** Activity **
Write out everything in the text on removing nits from "Location matters too." down to "that’s already resolved.", copying it word for word.

** Text block **
···

Removing nits requires a fine-toothed comb, some patience, and a systematic approach. Unlike live lice, which move and can be killed with treatment, nits are glued to individual hair strands with a cement-like protein that won’t wash out with regular shampoo. The good news: with the right technique, you can physically remove every one of them.
Make Sure They’re Actually Nits
Nits are teardrop-shaped, about the size of a sesame seed, and white, yellow, or translucent gray. They sit close to the scalp, attached firmly to the hair shaft. The key test is simple: try to flick it off. Dandruff flakes slide away easily. Nits don’t budge. You have to pinch them between your fingernails and slide them down the strand to remove them.
Location matters too. Nits found within a quarter inch of the scalp are the ones most likely to be alive and waiting to hatch. Anything farther out has almost certainly already hatched or died. If the only nits you find are well away from the scalp, you’re likely looking at an old infestation that’s already resolved.
The Wet Combing Method, Step by Step
Wet combing is the most reliable way to remove nits, and it works whether you’re using a medicated treatment or going chemical-free. You’ll need a metal nit comb with teeth spaced less than 0.3 mm apart (most drugstore “lice combs” meet this standard), regular shampoo, a wide-toothed detangling comb, and a generous amount of thick conditioner.
Here’s the process:
- Wash the hair with regular shampoo.
- Apply a thick layer of conditioner. This lubricates the hair, makes it easier to comb through, and slows down any live lice so you can catch them.
- Use a wide-toothed comb first to detangle completely. You want the comb moving freely with no snagging before you switch tools.

···

** Recorded data **
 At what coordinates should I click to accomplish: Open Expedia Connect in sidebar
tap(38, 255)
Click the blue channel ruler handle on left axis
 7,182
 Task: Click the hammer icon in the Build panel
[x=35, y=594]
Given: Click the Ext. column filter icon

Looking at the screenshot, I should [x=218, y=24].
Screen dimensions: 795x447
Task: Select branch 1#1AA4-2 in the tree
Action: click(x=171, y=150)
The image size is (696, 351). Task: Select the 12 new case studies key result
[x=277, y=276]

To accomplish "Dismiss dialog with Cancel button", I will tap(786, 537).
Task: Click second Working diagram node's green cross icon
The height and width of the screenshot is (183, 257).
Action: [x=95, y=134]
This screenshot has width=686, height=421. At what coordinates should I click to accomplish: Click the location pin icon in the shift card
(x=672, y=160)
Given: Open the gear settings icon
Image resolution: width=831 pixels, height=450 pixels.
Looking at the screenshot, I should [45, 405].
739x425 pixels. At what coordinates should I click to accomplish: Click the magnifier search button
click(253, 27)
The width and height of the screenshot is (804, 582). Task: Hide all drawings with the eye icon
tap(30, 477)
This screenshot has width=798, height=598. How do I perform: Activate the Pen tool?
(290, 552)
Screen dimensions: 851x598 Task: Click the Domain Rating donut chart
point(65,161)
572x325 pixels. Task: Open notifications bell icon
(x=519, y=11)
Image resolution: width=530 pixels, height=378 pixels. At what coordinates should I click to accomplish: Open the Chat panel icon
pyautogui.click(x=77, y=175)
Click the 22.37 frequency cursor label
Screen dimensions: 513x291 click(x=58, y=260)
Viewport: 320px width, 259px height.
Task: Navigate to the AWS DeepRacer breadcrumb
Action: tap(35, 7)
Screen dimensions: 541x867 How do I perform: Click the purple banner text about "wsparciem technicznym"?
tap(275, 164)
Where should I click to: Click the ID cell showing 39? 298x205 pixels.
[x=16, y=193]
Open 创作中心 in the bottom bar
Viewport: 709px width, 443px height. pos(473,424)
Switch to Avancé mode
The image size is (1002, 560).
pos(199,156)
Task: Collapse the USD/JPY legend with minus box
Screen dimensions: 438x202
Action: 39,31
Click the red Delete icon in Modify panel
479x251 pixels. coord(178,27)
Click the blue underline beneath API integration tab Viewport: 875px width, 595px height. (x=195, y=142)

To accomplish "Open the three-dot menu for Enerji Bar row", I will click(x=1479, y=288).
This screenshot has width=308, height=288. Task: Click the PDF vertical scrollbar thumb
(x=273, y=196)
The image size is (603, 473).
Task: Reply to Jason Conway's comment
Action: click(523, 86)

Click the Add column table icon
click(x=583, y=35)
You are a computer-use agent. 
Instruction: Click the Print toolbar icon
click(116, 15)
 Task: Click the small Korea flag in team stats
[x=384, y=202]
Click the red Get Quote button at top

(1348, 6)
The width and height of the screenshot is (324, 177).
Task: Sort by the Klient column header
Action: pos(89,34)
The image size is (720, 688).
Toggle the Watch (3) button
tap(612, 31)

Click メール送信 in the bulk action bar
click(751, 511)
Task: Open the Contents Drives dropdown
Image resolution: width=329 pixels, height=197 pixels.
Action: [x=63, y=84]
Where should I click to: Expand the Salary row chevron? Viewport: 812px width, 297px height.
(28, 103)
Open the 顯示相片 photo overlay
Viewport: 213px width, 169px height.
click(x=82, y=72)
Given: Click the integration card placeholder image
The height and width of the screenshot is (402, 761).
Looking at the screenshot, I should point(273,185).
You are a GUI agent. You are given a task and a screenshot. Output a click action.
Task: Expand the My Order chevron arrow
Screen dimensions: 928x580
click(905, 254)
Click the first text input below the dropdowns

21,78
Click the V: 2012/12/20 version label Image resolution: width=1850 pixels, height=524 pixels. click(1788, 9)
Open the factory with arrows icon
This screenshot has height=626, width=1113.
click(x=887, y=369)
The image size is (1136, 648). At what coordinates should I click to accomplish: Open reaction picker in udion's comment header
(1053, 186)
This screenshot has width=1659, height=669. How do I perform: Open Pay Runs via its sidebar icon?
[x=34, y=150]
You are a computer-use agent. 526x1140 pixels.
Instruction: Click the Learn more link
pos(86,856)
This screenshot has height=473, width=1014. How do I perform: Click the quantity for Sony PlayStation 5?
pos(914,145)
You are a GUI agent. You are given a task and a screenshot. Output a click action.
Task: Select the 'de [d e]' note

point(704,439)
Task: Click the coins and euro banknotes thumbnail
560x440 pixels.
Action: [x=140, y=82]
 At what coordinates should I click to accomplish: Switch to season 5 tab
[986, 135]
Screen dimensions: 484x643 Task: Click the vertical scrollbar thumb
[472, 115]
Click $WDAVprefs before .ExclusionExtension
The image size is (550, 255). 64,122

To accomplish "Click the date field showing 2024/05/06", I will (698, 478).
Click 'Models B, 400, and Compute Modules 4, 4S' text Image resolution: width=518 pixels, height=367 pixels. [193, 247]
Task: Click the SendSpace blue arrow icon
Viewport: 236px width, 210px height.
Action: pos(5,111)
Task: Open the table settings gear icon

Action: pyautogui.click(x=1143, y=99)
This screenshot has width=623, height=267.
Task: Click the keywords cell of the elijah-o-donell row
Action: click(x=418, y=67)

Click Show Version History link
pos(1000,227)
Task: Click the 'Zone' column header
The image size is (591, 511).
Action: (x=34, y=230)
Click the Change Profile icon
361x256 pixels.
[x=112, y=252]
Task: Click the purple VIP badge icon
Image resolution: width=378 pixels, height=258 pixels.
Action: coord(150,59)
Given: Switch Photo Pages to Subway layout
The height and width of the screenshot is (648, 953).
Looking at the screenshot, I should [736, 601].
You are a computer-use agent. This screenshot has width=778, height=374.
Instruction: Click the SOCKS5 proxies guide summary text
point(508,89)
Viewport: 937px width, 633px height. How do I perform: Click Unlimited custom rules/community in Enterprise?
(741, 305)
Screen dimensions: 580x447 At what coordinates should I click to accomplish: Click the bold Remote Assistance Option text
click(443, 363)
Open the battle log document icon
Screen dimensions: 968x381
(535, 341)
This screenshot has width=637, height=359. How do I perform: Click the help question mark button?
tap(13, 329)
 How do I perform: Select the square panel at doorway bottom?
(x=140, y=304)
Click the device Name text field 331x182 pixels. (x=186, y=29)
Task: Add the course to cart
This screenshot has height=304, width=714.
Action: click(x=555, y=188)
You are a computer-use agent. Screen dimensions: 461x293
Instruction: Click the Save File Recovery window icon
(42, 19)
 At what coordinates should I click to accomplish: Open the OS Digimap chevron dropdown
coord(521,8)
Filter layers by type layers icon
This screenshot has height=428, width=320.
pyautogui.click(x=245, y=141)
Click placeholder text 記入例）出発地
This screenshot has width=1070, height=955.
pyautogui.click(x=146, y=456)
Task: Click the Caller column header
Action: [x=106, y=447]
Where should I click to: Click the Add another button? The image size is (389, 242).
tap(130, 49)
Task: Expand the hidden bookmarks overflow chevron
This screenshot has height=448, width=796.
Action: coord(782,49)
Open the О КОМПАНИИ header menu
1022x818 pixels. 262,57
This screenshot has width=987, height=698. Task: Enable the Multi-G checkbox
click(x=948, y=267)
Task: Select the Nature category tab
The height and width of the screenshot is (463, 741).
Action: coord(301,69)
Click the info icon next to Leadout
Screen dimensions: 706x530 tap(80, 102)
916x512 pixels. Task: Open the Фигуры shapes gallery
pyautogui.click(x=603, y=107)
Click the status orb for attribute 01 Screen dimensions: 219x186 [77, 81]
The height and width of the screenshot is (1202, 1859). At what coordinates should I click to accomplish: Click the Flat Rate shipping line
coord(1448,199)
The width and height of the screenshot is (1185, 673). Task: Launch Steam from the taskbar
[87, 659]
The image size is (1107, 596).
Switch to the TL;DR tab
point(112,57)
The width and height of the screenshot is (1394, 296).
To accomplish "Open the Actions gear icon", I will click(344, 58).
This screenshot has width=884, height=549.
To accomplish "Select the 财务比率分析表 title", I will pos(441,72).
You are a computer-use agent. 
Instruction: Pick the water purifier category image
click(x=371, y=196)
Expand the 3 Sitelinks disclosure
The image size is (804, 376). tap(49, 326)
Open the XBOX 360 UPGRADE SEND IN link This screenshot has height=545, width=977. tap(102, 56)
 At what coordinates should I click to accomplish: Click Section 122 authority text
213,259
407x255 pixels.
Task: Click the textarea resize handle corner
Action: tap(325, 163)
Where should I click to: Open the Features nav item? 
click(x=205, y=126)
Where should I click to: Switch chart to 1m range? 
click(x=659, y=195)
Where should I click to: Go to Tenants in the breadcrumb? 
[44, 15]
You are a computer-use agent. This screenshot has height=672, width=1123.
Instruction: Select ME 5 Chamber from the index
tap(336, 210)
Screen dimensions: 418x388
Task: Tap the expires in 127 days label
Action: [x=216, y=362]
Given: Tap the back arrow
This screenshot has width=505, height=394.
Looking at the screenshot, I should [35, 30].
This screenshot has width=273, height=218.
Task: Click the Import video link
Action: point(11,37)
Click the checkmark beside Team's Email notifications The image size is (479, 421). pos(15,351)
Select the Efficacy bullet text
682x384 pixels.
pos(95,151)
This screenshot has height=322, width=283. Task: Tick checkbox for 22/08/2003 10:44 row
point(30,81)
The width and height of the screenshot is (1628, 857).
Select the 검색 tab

···

** Solution to the exercise **
Location matters too. Nits found within a quarter inch of the scalp are the ones most likely to be alive and waiting to hatch. Anything farther out has almost certainly already hatched or died. If the only nits you find are well away from the scalp, you’re likely looking at an old infestation that’s already resolved.